Summer family reunions are a time to strengthen bonds with those we love most. They are a time to celebrate new additions, rejoice in personal accomplishments, laugh at favorite stories, and share treasured memories. Family reunions provide us with a unique opportunity to learn more about our heritage and how it plays a part in who we are today, and that includes discussing your family’s health history.
Colon cancer is the third-leading cause of cancer death among men and women in the United States. While the majority of colon cancers occur independently, it is estimated the five to 10 percent of colon cancers are hereditary. Having a family history of adenomatous polyps or colon cancer increases your risk of colon cancer and makes you a candidate for earlier screening, so it is crucial to know whether these conditions run in your family (Source: StopColonCancerNow).

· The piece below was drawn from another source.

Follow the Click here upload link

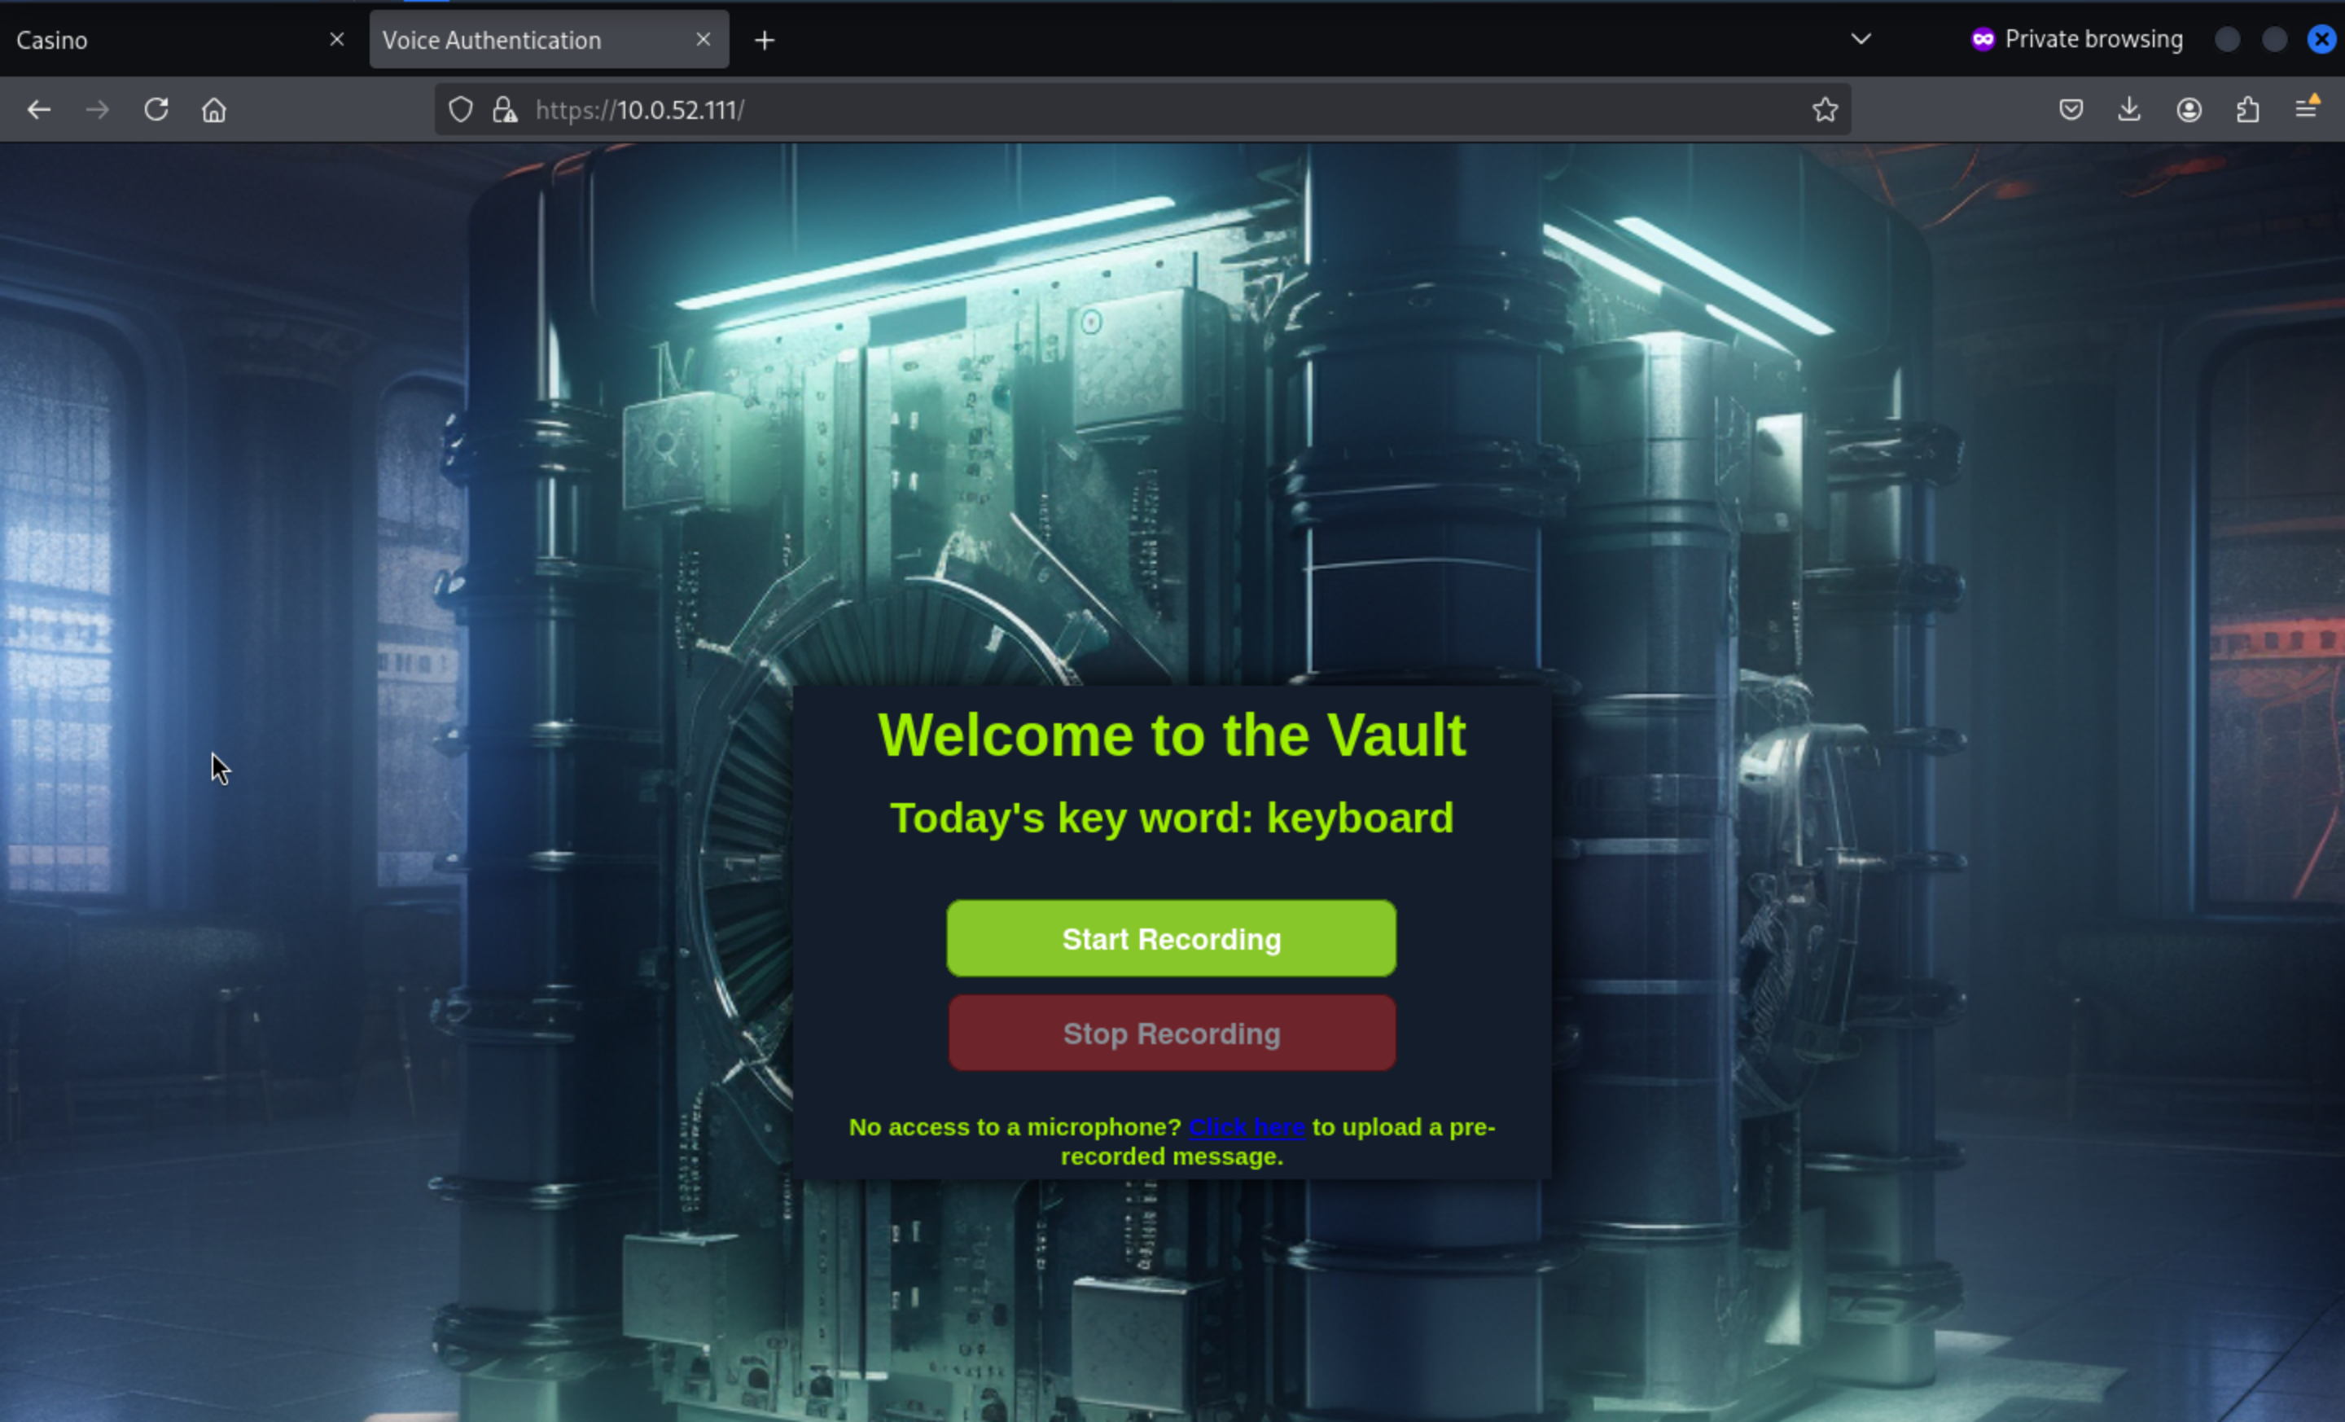[1247, 1127]
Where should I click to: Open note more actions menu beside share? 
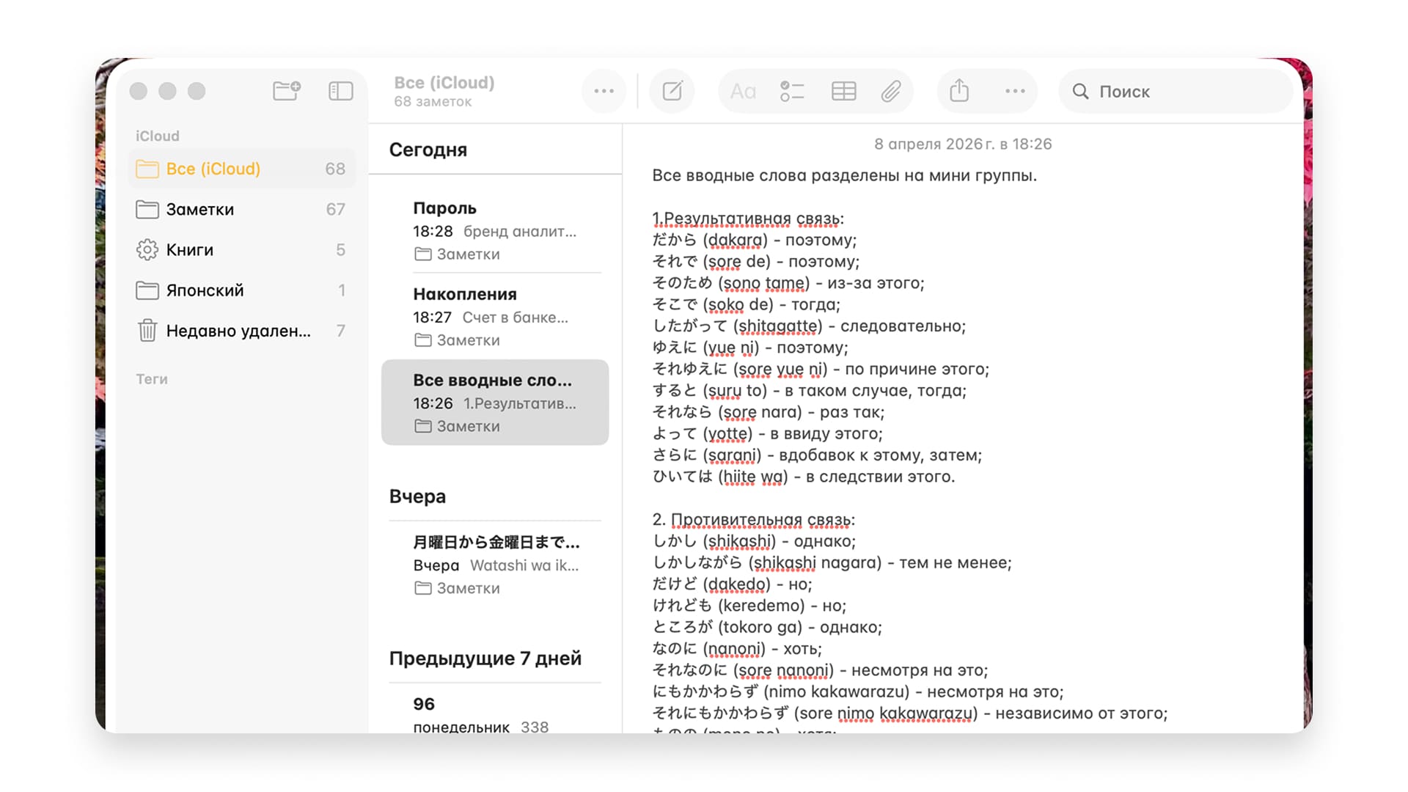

This summer, as you gather with your loved ones to hear Grandma tell the story about her wedding day or listen to Great Uncle Joe tell his favorite corny jokes, why not start a conversation that will benefit your whole family? Ask your grandparents, aunts, uncles, parents and cousins whether they know of any health conditions, such as colon cancer, which run in your family. While this might seem a little awkward at first, you will likely find that your relatives are more than happy to share this information. Remember, this is a topic that affects all of you, and everyone will benefit from this conversation.
This is also a great opportunity to talk to your older relatives about the importance of routine colon cancer screening. Men and women of average risk should begin colonoscopy screenings by the age of 50 and every 10 years thereafter. Let your loved ones know that their health is important to you, and encourage them to stay current with these screenings. You can even offer to help them find a doctor, schedule an appointment, or be their designated driver on exam day.
Gathering with family and loved ones is a privilege. Make sure you all can enjoy this privilege for years to come by discussing your family’s health history and committing to lifesaving colon cancer screenings. It is a gift you can all share together, regardless of how far apart life takes you.